▶ УКАЗАНИЯ К ЗАДАНИЯМ
A. Назовите всех персонажей повести, которых отрывок о «Пяди земли» упоминает по фамилии.
B. Напишите продолжение отрывка о повести «Пядь земли», начиная сразу после его последнего предложения.

▶ ОТРЫВОК ДЛЯ ЧТЕНИЯ
=======

Опубликовано в журнале Дружба Народов, номер 10, 2015
Григорий Бакланов.
Пядь земли: Повесть. — «Новый мир», 1959, №№ 5—6.
Повесть не только написана после войны, но и
обращена ко времени, далеко отстоящему от рассказчика. Даже — настоятельно
обращена. Ее легко перечитывать с сегодняшней точки зрения, с точки
максимальной удаленности от плацдарма и болот, от разрывов и переправы через
Днестр. Бакланов запечатлевает войну для мира, и читателю приятно быть
понимающим, познающим законы боя в тишине чтения. Приятно и оттягивать момент
боя вслед за автором, кормящим нас тревожным ожиданием, днями прозябания, когда
не единожды рассказчику вступит в ум: да полно, здесь ли война и не покажется
ли наблюдателю из-за Днестра, по ту сторону сороковых, что обтоптал я, обползал
свою пядь земли почем зря?
В повести есть на что переключиться, повлечься за
чем-то куда более общечеловеческим,
обещанным нам, в отличие от войны, о которой ведь всегда рассказывают с
припиской: не повтори. Зачем война — если все вокруг рассказчика Мотовилова
вспыхивает, сверкает, блестит, дышит паром? Не война и мир, а война и свет —
повесть переполнена бликами, отсветами, она вся играет мелкими, переливчатыми
гранями под солнцем.
Да, так: повесть о пяди земли на самом деле
заворожена солнцем.
«Громадная проблема: индивидуальность на войне», —
очень ловко поймал Лев Оборин особенный ракурс Бакланова («Знамя», 2010, №5).
Но хочется еще уточнить: индивидуальность — везде, как на войне. Рассказчик то и дело оговаривает: эти его
сослуживцы — зануды, крохоборы, пригребатели благ, самодуры — они ведь «и в жизни» такие. То есть
вот этого до исступления неприятного рассказчику трубача Мезенцева и
непроходимого комдива Яценко
вроде как легко перенести к нам, из плацдарма в офис, и вместо связи на болотах
налаживать с трудными коллегами международные продажи.
Вот только шахматиста в шрамах — медведя и
блиндажного барина Бабина до нас не донести. Сейчас таких мужиков не делают.
Бакланов пытается завещать нам войну, его беспокоит
искажающая линза времени, тревожит будущая беспечность чужой молодости, которая
забудет, что воля ее оплачена войной. Но сам он как будто не вынимает линзу — а
еще подкручивает окуляр.
Война в повести обманчиво прозрачна, проницаема для
мирного взгляда.

=======

▶ ИМЕЮЩИЕСЯ ДАННЫЕ
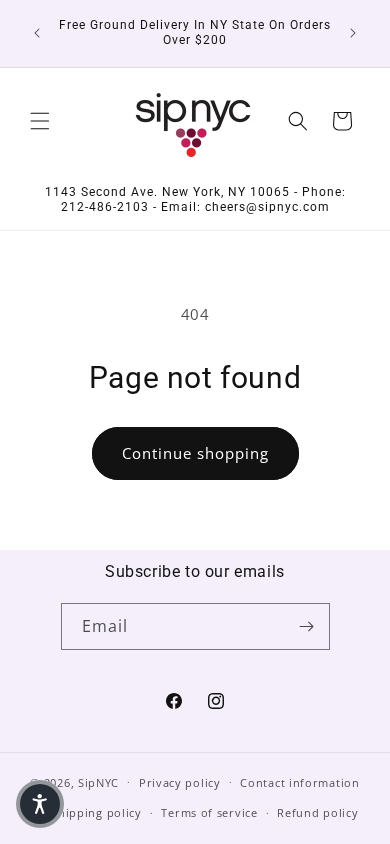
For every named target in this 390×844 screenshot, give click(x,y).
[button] (40, 121)
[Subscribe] (307, 626)
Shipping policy (96, 812)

=======

▶ ОТВЕТЫ ПО ЗАДАНИЯМ
A. Мотовилов, Мезенцев, Яценко, Бабин.

B.
Бакланов пишет после войны, рассказчик его
рассказывает накануне победы — оба глядятся в чаемый мир с упованием, оба хотят
вписаться. Не остаться одиноким плацдармом мужества там, за пределами памяти
современников и потомков. Повесть работает как усердная напоминалка. Вот, скажем, окоп, линия обороны. В
мирное время — пустые слова, схема. И автор с торопливым надрывом поясняет: это
не просто окоп — это пехотинец «упал» и «прежде всего подрыл землю под сердцем» — «к утру на этом
месте он уже ходил в полный рост…» Бакланов умеет объяснять, потому что
старается. И чье-то чужое, отдельное сердце, не известно, достучавшее
ли до победы, легко представляется нам в чьем-то прижатом к земле, роющем себе
надежду теле.
Но несмотря на правильную
установку держать плацдарм, и автор, и мы разжимаем руки. Выпускаем землю.
Повесть слишком открыта миру, звучанию капель, запахам леса, сиянию звезд и
теплу солнца, чтобы мы могли удержаться на пяди окопной правды. И сама военная
необходимость предстает не более,
чем пядью земли, которую удерживаешь, пока не откроются вожделенные высоты, не
поманит другой берег Днестра.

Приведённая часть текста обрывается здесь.